To efficiently clone only a specific subset of a large Git repository, you can use sparse checkout. This approach is useful when you don't need the entire repository content, saving both time and storage. Below is a step-by-step guide to achieving this.
I have been trying to make sparse checkout work for a while and the following solution has finally worked. https://askubuntu.com/a/1464994/1928663
- Clone the Repository with Sparse Checkout
Use the --depth 1
flag to clone only the latest commit, and --filter=blob:none
to avoid downloading file contents initially:
git clone --depth 1 --filter=blob:none https://github.com/danuw/azure-docs.git --sparse
Resulted in (note the size of 307 kiB downloaded when the repo is gigabytes heavy
Cloning into 'azure-docs'...
remote: Enumerating objects: 8438, done.
remote: Counting objects: 100% (8438/8438), done.
remote: Compressing objects: 100% (7673/7673), done.
remote: Total 8438 (delta 51), reused 4682 (delta 25), pack-reused 0 (from 0)
Receiving objects: 100% (8438/8438), 2.56 MiB | 16.60 MiB/s, done.
Resolving deltas: 100% (51/51), done.
remote: Enumerating objects: 85, done.
remote: Counting objects: 100% (85/85), done.
remote: Compressing objects: 100% (81/81), done.
remote: Total 85 (delta 52), reused 16 (delta 4), pack-reused 0 (from 0)
Receiving objects: 100% (85/85), 307.16 KiB | 5.04 MiB/s, done.

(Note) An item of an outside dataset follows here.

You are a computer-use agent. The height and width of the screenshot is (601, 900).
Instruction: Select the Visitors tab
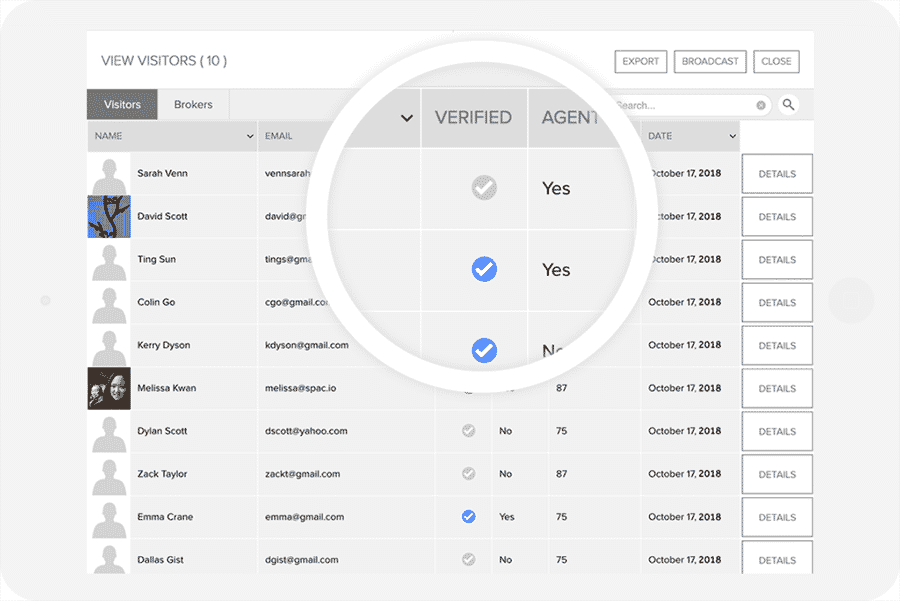(x=122, y=105)
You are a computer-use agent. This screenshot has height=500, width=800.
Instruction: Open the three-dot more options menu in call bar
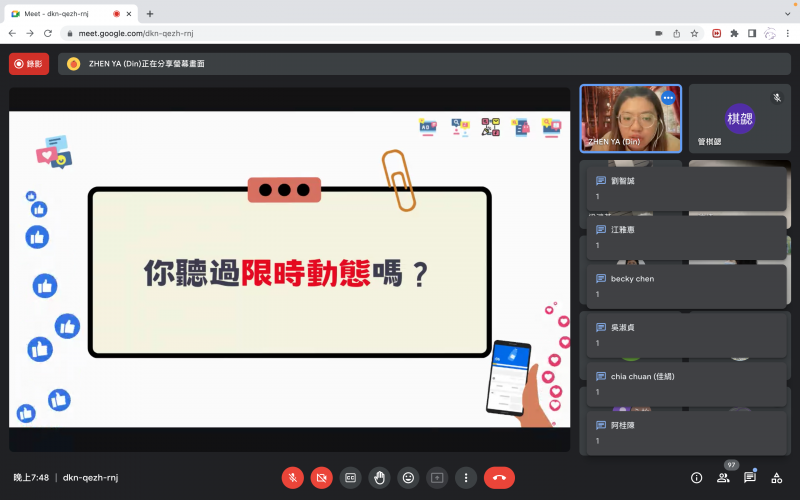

Resolving deltas: 100% (52/52), done.
- Navigate to the Cloned Repository
Change your directory to the cloned repository:
cd azure-docs
- Initialize Sparse Checkout Mode
Enable sparse checkout in cone mode, which simplifies the process of selecting specific directories:
git sparse-checkout init --cone
- Set the Directory to be Checked Out
Specify the directory you want to check out from the repository. In this example, we are checking out the articles/iot-operations directory:
git sparse-checkout set articles/iot-operations
After these steps, only the files within the articles/iot-operations directory will be checked out into your local repository, minimizing the data you download and store.
remote: Enumerating objects: 189, done.
remote: Counting objects: 100% (189/189), done.
remote: Compressing objects: 100% (182/182), done.
remote: Total 189 (delta 10), reused 106 (delta 7), pack-reused 0 (from 0)
Receiving objects: 100% (189/189), 10.96 MiB | 21.30 MiB/s, done.
Resolving deltas: 100% (10/10), done.
Updating files: 100% (190/190), done.
Hope that helps you too...